For grade eight, the findings were more complex. We conducted parallel analysis for each country to determine the number of motivational factors. Results showed that items loaded on four or five motivational factors for most of the countries included in the project (except for Iran). Principal axis factoring with oblique rotation and fixed number of factors followed, to examine which items loaded on each factor. For most countries (except for Iran and Hungary), three items loaded on one factor measuring enjoyment, and two on a confidence factor. In Iran, all five items loaded on a single factor, while in Hungary the two items measuring students’ confidence in mathematics loaded onto two different factors. The remaining seven items loaded on two or three factors. The items “I need to do well in mathematics to please my parents” and “I need to do well in mathematics to please myself” formed a factor or were the single items loading on a factor (for seven out of the 11 countries included in our analysis). Because those two items were not included in the TIMSS 2015 administration, we excluded them from further analyses. The remaining five items usually loaded inconsistently onto two factors. Since these items were included in one scale named “value” in TIMSS 2015, we also considered these as forming a single scale in TIMSS 1995 (see Table 3.4). After assessing the results of our EFA, we created variables by averaging items. If for an individual student, two or more item responses were missing, we specified the average score as a missing value.

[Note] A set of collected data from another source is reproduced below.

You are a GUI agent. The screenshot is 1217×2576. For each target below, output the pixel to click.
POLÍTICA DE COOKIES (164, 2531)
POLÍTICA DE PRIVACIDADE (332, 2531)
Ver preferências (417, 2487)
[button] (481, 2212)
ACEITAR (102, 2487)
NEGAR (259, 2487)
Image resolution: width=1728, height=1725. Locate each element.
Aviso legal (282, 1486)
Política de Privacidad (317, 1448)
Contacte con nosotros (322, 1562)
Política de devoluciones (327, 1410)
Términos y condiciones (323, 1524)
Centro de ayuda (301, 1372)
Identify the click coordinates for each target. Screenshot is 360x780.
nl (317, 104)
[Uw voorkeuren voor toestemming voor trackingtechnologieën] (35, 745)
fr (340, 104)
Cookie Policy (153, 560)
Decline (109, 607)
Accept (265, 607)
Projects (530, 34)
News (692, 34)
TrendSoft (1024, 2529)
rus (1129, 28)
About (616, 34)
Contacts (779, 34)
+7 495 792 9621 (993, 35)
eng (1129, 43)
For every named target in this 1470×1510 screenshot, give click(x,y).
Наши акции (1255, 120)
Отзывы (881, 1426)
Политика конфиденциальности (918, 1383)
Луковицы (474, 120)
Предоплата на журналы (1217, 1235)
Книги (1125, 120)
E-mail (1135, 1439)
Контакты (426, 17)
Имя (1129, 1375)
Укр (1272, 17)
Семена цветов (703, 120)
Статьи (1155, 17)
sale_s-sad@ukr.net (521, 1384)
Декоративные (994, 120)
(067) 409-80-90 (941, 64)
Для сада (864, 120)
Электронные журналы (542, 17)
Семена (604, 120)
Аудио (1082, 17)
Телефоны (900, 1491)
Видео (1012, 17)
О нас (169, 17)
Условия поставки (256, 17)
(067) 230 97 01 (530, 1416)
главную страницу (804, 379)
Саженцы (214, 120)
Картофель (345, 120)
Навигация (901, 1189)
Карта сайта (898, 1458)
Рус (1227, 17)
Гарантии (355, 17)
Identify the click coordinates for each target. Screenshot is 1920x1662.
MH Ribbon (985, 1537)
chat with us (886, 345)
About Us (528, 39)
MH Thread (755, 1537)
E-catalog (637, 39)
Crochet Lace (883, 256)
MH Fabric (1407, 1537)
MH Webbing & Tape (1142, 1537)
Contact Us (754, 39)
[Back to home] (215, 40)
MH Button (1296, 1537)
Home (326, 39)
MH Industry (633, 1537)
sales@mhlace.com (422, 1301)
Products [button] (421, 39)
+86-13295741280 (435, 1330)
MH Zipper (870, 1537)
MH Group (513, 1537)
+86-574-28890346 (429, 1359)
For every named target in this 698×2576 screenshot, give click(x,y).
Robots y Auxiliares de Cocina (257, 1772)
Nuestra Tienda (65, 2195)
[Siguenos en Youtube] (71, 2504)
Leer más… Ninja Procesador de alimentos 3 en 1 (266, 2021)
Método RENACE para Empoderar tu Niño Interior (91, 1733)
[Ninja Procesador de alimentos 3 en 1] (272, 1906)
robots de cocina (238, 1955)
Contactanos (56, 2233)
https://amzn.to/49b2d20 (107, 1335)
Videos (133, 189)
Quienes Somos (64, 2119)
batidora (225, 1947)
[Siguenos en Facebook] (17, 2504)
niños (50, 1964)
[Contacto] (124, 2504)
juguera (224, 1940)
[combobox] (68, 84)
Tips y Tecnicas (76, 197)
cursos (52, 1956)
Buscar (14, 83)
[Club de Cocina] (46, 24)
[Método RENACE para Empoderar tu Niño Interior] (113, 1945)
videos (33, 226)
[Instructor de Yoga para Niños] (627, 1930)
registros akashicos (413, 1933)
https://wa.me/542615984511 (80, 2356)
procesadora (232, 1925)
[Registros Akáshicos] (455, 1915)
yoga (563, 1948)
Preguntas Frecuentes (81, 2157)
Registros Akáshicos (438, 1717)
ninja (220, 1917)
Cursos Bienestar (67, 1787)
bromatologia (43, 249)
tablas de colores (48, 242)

It is worth noting that, due to local considerations, various nations may not have administered certain items in certain rounds.^{3} For example, the item “I think it is important to do well in mathematics at school” (Table 3.4) was not administered in Norway in 1995. Nonetheless, the scale score for the construct was calculated for those nations using the remaining items.
3.4 Other Variables Included in the Study
3.4.1 TIMSS Achievement Score Estimation
To ensure adequate content coverage, a large pool of assessment items is administered in each cycle of TIMSS. The burden of responding to hundreds of questions would be too great for any student, so TIMSS uses a planned missing data, multiplematrix sampling. Each examinee receives a subset of the item pool. In this way, individual student testing time is reasonable, while it is possible to obtain measures of performance on broad content domains at the aggregate level (Rutkowski et al. 2014). When estimating the distribution of proficiencies for the large population of students, there are problems of inaccuracy in the resulting estimates of individual proficiencies and population characteristics. Plausible values (PVs) are employed to address this problem: all the data, including student responses and their background data are used to estimate PVs. PVs are multiple imputed scores from the estimated conditional ability distributions (given all the students’ responses and background data). They can be thought of as imputed scores for “students with similar response patterns and background characteristics in the sampled population” (Martin et al. 2016a, p. 12.5), and aim to present estimates of population parameters; they are not used as estimates of individual student scores. The five PVs estimated for each student are representative of the variation in estimating individual student proficiency (Martin et al. 2016a).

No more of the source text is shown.